>>>>>

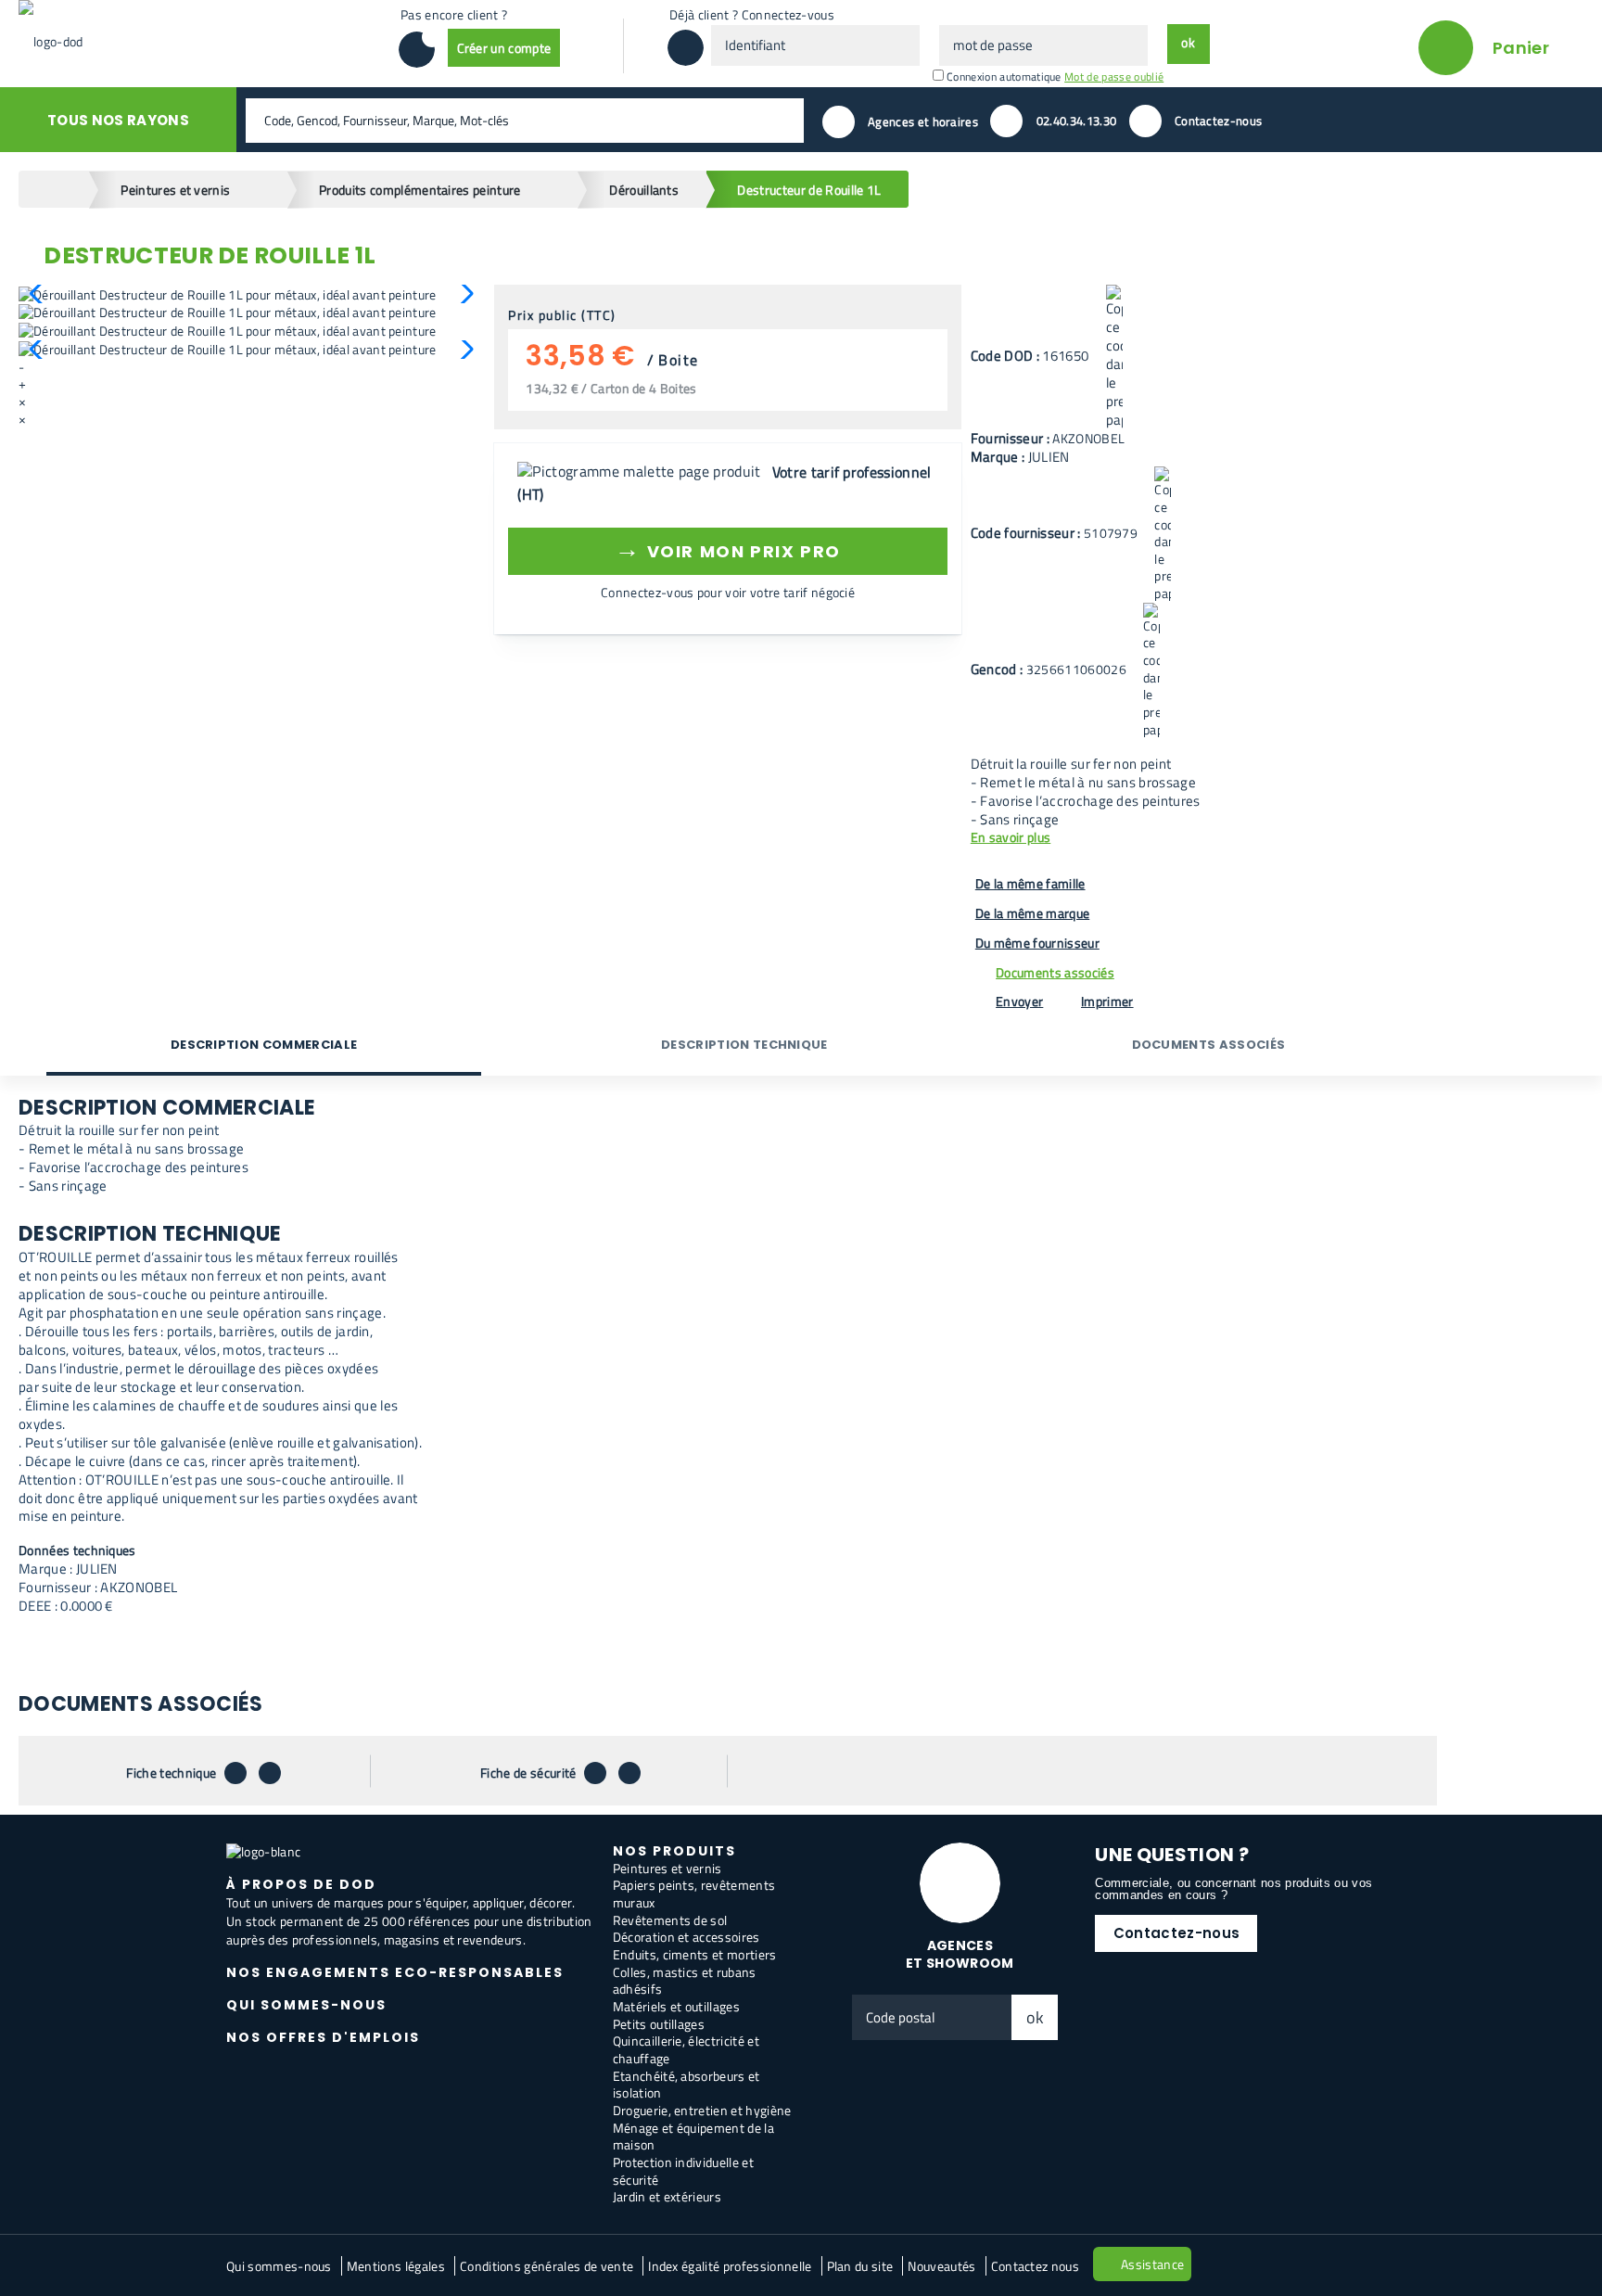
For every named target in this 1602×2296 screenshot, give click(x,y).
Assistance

<<<<<
>>>>>

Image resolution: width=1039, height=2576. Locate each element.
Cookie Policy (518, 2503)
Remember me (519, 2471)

<<<<<

_EXERCISE GOAL_
The lines above from the one containing "Image resolution: width=1039, height=2576." through the one containing "Remember me (519, 2471)" are to be set down exactly, and no others.

_EXERCISE OUTPUT_
Image resolution: width=1039, height=2576. Locate each element.
Cookie Policy (518, 2503)
Remember me (519, 2471)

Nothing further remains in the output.